However, this immediacy does have a flip side. If the target platform is temporarily inaccessible, there’s a risk of data loss. To mitigate this, many setups use a messaging system, acting as a bridge, ensuring data waits safely until it can reach its intended destination.
2. The Pull Method
Conversely, in the pull approach, the onus is on the downstream systems. These systems keep checking the source database at regular intervals to see if there’s new data to fetch. The source, in this approach, has a more passive role, simply logging the changes. To draw a parallel, it’s akin to checking your mailbox for new letters periodically.
While this method might introduce a slight delay (as data updates are contingent on the frequency of checks), it does reduce the workload on the source database. And, similar to the push method, an intermediary messaging system is often used to shield against potential data loss if the target system is temporarily unreachable.
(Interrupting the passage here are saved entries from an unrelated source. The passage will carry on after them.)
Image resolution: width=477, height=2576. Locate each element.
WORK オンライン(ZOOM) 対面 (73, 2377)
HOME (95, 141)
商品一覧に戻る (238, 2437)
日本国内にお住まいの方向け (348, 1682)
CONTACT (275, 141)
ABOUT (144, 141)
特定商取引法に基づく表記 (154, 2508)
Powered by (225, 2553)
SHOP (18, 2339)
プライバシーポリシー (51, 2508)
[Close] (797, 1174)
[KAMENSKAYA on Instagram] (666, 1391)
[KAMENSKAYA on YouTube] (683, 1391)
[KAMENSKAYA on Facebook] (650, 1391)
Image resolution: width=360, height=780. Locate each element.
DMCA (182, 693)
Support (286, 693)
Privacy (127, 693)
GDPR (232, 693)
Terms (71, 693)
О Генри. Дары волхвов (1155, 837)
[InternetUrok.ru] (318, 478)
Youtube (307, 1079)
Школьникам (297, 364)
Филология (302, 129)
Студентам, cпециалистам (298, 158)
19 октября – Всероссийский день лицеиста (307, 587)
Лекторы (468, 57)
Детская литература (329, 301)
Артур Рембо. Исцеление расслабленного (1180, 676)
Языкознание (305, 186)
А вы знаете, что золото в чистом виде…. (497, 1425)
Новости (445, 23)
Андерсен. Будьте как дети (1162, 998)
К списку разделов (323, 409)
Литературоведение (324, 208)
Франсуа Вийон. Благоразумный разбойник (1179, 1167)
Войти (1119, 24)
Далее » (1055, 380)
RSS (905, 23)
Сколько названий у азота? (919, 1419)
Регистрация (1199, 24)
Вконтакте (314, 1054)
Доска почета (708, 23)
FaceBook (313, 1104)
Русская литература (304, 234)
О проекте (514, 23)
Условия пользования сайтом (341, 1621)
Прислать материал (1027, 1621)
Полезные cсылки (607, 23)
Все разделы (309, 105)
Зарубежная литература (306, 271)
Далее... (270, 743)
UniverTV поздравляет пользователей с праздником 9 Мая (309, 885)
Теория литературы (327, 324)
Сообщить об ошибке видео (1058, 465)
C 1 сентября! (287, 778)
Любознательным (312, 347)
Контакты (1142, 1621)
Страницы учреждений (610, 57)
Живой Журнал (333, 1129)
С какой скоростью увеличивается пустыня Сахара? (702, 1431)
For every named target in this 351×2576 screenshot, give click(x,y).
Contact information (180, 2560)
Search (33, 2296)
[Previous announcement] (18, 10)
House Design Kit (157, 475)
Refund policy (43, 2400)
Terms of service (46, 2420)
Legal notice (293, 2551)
In essence, the choice between push and pull Change Data Capture methods boils down to the immediacy of your data needs. For applications craving real-time updates, the push approach is ideal. However, if your systems can afford a slight delay and prioritize bulk data transfers, the pull methodology would be more apt.
Acquiring CDC Data
CDC with Debezium
Currently, Debezium supports four databases: MySQL, Mongo, Postgres, SQL Server, Oracle servers, and Cassandra databases. In addition, there are work-in-progress Debezium connectors for Vitess servers, and Google Spanner.
If your use case is a low-latency one, that is, getting near real-time updates from database change events, Debezium would be a right fit. However, if you would prefer a “pull” rather than “push” model, i.e., polling database changes at a regular interval, and act upon them in batches, Debezium may require more work downstream of the Kafka connectors.
Overall, while Debezium offloads the labor of decoding raw log formats from various databases, it still requires much hands-on experience. For example, setting up and maintaining a cluster of Kafka brokers, as well as the Zookeepers to manage them. In addition, downstream subscribers must do extra work to handle duplicate events, in event of Debezium service going down.
CDC with Ascend
Ascend.io provides a unified platform for data engineering work. Grabbing CDC data is made simple in Ascend with just a few clicks:
Internally, Ascend reads and parses the appropriate change stream provided by the database (for example, using logical replication in Postgres). Users can configure these readers (Ascend Connectors) to fetch at a given frequency. Ascend will then store the last read checkpoint, pull events occurring after the checkpoint, and then update the last checkpoint. As Change Data Capture is strictly an incremental dataset, that is, historical data is never mutated, it works with Ascend’s notion of data partitions. Each Ascend partition contains a series of change events, and users can compute in parallel to construct powerful solutions.
Common Change Data Capture Usage Patterns
Backup
Most databases only retain change logs for a limited period (typically a few days). This practice allows databases to serve basic replication use cases while minimizing storage costs on the database servers. ETLing this changelog enables cost-effective retention of the full change stream in cheaper storage tiers, like cloud blob store instead of on disk.
This archived copy of the full change stream allows for more complex use cases of time-travel across the database and deeper analytics than can be performed on the re-materialized state.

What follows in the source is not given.